Exclusive: CA Technologies Is Buying a Startup to Bolster App Security

April 9, 2018, 2:44 PM UTC
Day Two Of The World Economic Forum (WEF) 2018
Mike Gregoire, chief executive officer of CA Technologies Inc., gestures as he speaks during a Bloomberg panel session on day two of the World Economic Forum (WEF) in Davos, Switzerland, on Wednesday, Jan. 24, 2018. World leaders, influential executives, bankers and policy makers attend the 48th annual meeting of the World Economic Forum in Davos from Jan. 23 - 26. Photographer: Jason Alden/Bloomberg via Getty Images
Jason Alden—Bloomberg via Getty Images

CA Technologies is buying SourceClear, a startup that helps developers build safer software by scanning for security vulnerabilities in code.
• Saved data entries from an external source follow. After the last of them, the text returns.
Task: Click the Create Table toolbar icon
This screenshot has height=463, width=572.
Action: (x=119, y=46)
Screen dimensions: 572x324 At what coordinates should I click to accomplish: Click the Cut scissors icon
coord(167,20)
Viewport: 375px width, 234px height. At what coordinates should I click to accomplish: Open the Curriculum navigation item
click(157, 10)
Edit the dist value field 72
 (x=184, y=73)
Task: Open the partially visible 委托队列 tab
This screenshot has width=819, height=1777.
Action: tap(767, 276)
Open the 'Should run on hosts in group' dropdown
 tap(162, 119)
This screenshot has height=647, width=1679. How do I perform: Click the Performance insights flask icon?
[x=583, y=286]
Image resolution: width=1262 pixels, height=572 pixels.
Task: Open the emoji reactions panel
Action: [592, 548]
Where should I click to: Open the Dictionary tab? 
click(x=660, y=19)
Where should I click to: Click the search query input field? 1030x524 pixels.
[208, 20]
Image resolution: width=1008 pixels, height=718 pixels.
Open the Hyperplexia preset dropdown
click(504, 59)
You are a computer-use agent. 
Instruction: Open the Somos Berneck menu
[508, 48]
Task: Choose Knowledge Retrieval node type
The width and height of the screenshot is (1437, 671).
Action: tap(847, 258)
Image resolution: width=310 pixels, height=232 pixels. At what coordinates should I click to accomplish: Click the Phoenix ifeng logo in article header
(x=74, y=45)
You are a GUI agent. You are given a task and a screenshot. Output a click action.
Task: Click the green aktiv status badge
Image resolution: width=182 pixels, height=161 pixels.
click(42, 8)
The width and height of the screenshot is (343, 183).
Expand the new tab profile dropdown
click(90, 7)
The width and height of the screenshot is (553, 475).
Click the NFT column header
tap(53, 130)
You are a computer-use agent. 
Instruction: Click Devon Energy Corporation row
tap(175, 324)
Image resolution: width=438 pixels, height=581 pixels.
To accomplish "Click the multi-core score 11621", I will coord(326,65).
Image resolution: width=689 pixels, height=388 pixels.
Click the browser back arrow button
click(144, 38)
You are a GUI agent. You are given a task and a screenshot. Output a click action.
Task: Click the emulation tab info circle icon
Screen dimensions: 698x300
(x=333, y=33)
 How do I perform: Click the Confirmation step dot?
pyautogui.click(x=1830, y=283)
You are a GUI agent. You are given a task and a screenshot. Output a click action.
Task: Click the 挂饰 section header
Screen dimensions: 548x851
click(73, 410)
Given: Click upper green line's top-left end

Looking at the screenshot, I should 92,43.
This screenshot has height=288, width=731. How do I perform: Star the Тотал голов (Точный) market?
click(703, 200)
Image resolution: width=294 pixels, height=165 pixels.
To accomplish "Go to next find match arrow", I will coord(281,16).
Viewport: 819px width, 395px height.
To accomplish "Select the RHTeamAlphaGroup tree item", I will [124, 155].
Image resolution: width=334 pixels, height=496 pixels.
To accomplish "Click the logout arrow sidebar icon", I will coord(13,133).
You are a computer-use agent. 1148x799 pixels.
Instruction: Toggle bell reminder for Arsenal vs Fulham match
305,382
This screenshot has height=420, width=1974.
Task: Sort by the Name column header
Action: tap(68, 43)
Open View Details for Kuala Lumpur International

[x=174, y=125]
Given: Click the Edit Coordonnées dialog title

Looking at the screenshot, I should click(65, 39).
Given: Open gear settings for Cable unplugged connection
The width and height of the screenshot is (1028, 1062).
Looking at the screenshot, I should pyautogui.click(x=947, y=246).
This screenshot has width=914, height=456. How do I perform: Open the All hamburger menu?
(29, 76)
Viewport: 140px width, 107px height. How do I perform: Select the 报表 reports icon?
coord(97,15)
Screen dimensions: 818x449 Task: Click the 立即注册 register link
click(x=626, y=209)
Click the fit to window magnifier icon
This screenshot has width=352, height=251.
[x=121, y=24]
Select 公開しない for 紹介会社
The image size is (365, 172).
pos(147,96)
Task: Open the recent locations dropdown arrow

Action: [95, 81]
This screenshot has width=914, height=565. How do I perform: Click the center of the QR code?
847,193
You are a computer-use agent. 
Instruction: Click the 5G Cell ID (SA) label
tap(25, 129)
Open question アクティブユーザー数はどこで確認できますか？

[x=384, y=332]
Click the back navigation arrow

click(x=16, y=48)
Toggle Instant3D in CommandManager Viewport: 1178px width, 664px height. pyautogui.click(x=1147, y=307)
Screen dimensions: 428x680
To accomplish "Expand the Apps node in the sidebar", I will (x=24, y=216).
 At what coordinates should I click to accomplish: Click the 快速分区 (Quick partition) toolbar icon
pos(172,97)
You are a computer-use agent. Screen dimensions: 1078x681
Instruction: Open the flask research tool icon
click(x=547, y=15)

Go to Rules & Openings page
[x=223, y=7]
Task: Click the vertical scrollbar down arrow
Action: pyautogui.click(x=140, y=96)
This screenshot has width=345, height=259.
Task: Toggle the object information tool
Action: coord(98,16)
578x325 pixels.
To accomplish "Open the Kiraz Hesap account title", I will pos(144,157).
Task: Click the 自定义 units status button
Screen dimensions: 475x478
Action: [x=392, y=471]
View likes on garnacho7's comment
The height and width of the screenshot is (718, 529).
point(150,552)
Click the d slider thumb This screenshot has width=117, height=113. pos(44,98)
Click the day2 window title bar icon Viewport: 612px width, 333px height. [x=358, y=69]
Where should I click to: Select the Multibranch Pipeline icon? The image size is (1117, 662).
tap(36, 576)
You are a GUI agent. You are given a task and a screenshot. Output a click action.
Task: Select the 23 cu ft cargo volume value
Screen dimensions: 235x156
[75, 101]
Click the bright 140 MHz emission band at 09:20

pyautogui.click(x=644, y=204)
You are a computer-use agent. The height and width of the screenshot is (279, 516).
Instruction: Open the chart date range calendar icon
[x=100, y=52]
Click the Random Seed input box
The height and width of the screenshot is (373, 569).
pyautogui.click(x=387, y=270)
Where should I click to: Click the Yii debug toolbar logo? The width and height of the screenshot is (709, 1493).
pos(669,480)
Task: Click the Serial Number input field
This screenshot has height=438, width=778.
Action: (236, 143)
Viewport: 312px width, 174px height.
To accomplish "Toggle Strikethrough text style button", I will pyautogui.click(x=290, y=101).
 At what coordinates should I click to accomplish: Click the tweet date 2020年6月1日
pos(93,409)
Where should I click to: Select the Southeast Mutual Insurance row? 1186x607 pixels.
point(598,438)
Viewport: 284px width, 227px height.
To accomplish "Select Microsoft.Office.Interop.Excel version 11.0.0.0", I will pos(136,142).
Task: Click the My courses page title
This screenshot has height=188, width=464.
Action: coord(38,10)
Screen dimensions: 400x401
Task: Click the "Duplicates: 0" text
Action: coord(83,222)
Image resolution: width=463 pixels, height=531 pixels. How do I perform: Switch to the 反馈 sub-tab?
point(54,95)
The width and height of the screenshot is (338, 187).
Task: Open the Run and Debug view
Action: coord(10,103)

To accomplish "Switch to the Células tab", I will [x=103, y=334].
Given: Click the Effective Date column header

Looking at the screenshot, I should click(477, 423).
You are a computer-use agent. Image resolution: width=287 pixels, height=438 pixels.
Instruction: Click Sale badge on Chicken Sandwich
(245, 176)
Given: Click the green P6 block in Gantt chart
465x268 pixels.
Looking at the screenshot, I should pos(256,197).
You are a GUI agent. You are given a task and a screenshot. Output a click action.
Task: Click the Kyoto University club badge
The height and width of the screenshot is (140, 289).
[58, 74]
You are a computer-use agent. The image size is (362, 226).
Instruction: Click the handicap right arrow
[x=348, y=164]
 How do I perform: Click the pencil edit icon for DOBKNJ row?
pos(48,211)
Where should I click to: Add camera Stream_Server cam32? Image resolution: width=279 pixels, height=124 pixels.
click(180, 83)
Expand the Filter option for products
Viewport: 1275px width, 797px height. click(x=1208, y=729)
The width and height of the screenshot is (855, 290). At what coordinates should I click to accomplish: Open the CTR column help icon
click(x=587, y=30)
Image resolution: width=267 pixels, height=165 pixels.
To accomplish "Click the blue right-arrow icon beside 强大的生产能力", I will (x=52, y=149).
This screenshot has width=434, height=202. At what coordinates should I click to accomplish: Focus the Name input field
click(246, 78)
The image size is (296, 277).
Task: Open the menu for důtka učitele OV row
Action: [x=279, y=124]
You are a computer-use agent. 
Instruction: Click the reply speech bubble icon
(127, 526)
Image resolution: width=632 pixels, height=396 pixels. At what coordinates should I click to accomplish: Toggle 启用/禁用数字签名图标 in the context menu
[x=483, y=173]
Founded in Seattle in 2013 and now based in San Francisco, SourceClear has raised a total of $11.5 million in two rounds of funding to date. The startup was conceived by Mark Curphey, a British cybersecurity veteran who created the so-called Open Web Application Security Project, or OWASP, a nonprofit organization devoted to improving the security of software.

CA and SourceClear declined to disclose the terms of the deal.

“There is a lot of inherent risk in leveraging open source libraries to assemble software,” said Sam King, general manager for CA Technologies’ Veracode unit, SourceClear’s new home which specializes in application security, in a statement emailed to Fortune. One recent consequence of that risk: last year’s Equifax data breach, which was caused by the big three credit bureau using a vulnerable version of Apache Struts, a popular open source software project.

Veracode, bought by CA for $614 million in cash a year ago, plans to bolster its existing so-called software composition analysis offering with SourceClear’s tools. “We had an incredible roadmap ahead of us for our current SCA [software composition analysis] solution, but we realized that we could bring these features (and more) to market faster by acquiring a company like SourceClear,” King said.

A recent, yet unreleased survey of 400 application developers across the U.S., UK and Germany, found that only about half—52%—said they update their coding components when new security vulnerabilities come to light. Failing to patch bugs leaves holes in software that hackers can exploit to nefarious ends. Veracode shared a preview of that research, conducted by Vanson Bourne, a market research firm, with Fortune ahead of its publication, slated for this week.

Curphey is set to become vice president of business unit strategy in CA’s Veracode division, reporting to King.